What is clear is that the government is being let down by its weak accountability systems that allow corruption and fraud to flourish. It is no secret that this government has limited resources after many companies that provided the tax base closed down or are facing viability challenges. The government therefore needs to ensure efficiency in the allocation of the little that is collected.
Budgeting is not just a matter of allocating resources to different government departments and sectors. Strong oversight mechanisms must be in place to ensure that the provisions of the budget are being adhered to.
There have to be mechanism to ensure resources are not being abused. For example, no MP should access the CDF allocation without submitting a budget that outlines the projects they intend to carry out. Such expenditure must never be left to the whims and caprices of the individual legislators otherwise this initiative will be reduced to a payout to these legislators.

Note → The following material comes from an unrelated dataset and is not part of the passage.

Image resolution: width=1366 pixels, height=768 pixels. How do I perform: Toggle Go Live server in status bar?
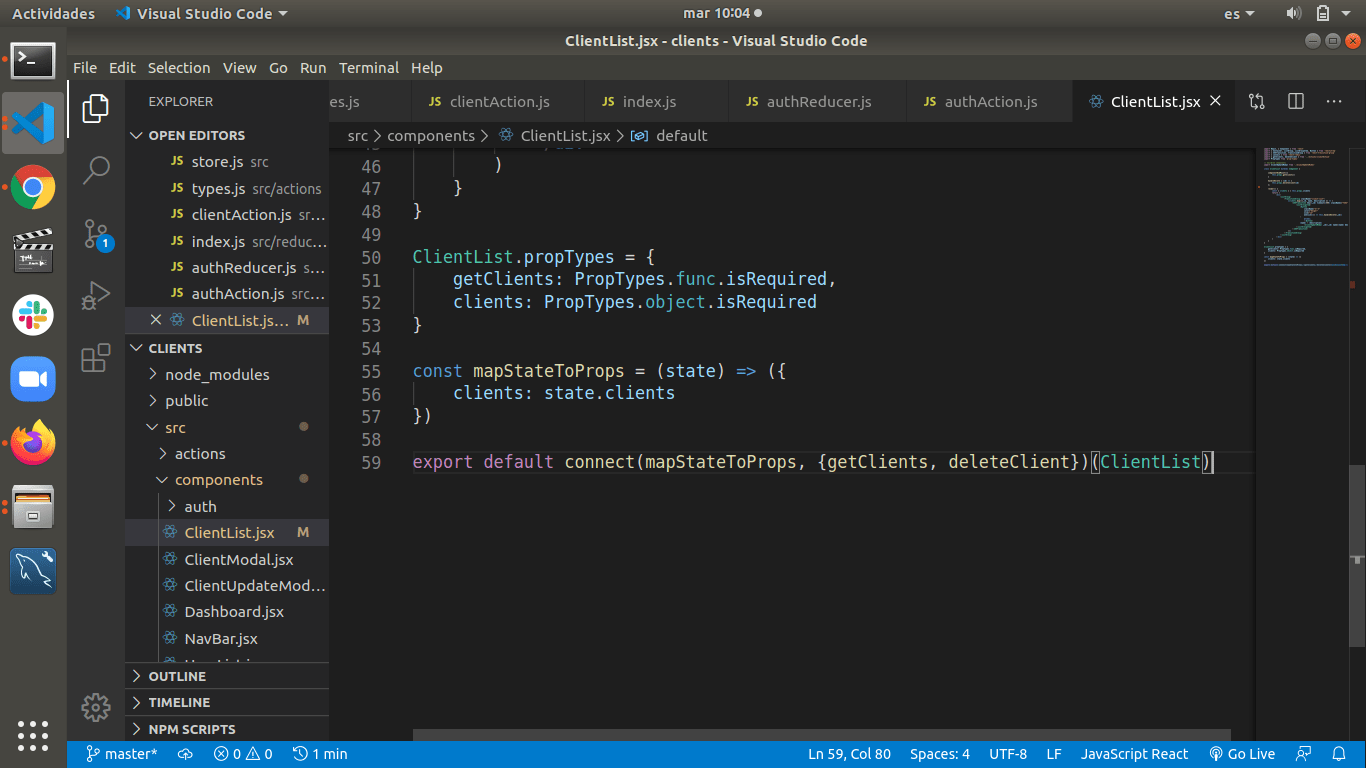(x=1242, y=754)
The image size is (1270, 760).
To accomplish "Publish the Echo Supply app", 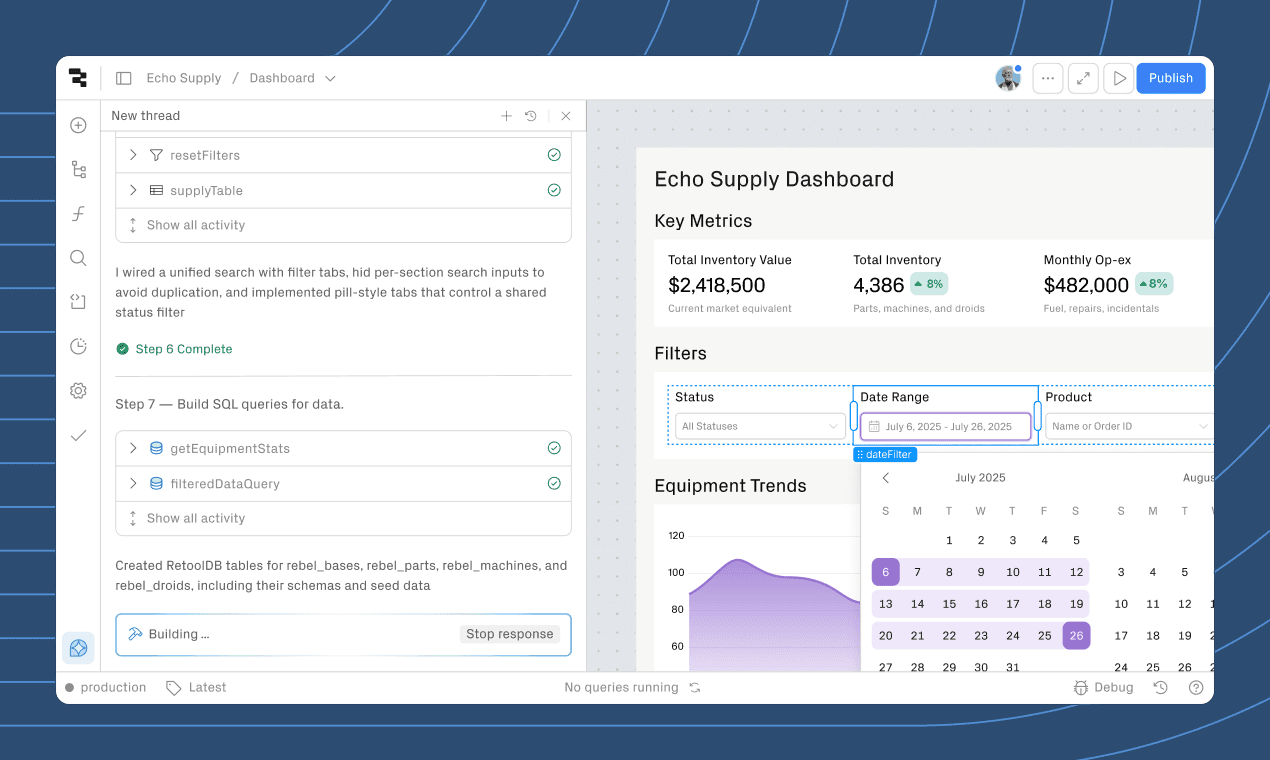I will pos(1170,77).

It’s about time that this government adopts and publicizes a handbook that guides officials’ expenditure. Government loses money on unaccounted allowances. South Africa for example has handbook that guide government employees expenditure which can be used to hold them
to account by both government and members of the public.
Alternatively, government officials and employees must be given credit cards to discourage handling of cash. Governments can easily trace expenditure on credit cards registered in its name and hold its
officials to account.
There is need to be performance appraisal to ensure that those tasked with the allocation of resources and budget implement are competent. We have had money being diverted from its intended purposes for other purposes.
Zimbabwe has a very small budget of US $4.1 billion. Some private companies realise more than that in profit. It is imperative that Zimbabwe optimizes utility from this small budget through accountable and transparent processes and measures.
It is encouraging that transparency and accountability were buzz words during Minister Chinamasa’s budget speech but it is now time to walk the talk by putting in place transparent and accountable systems in the implementation of this budget.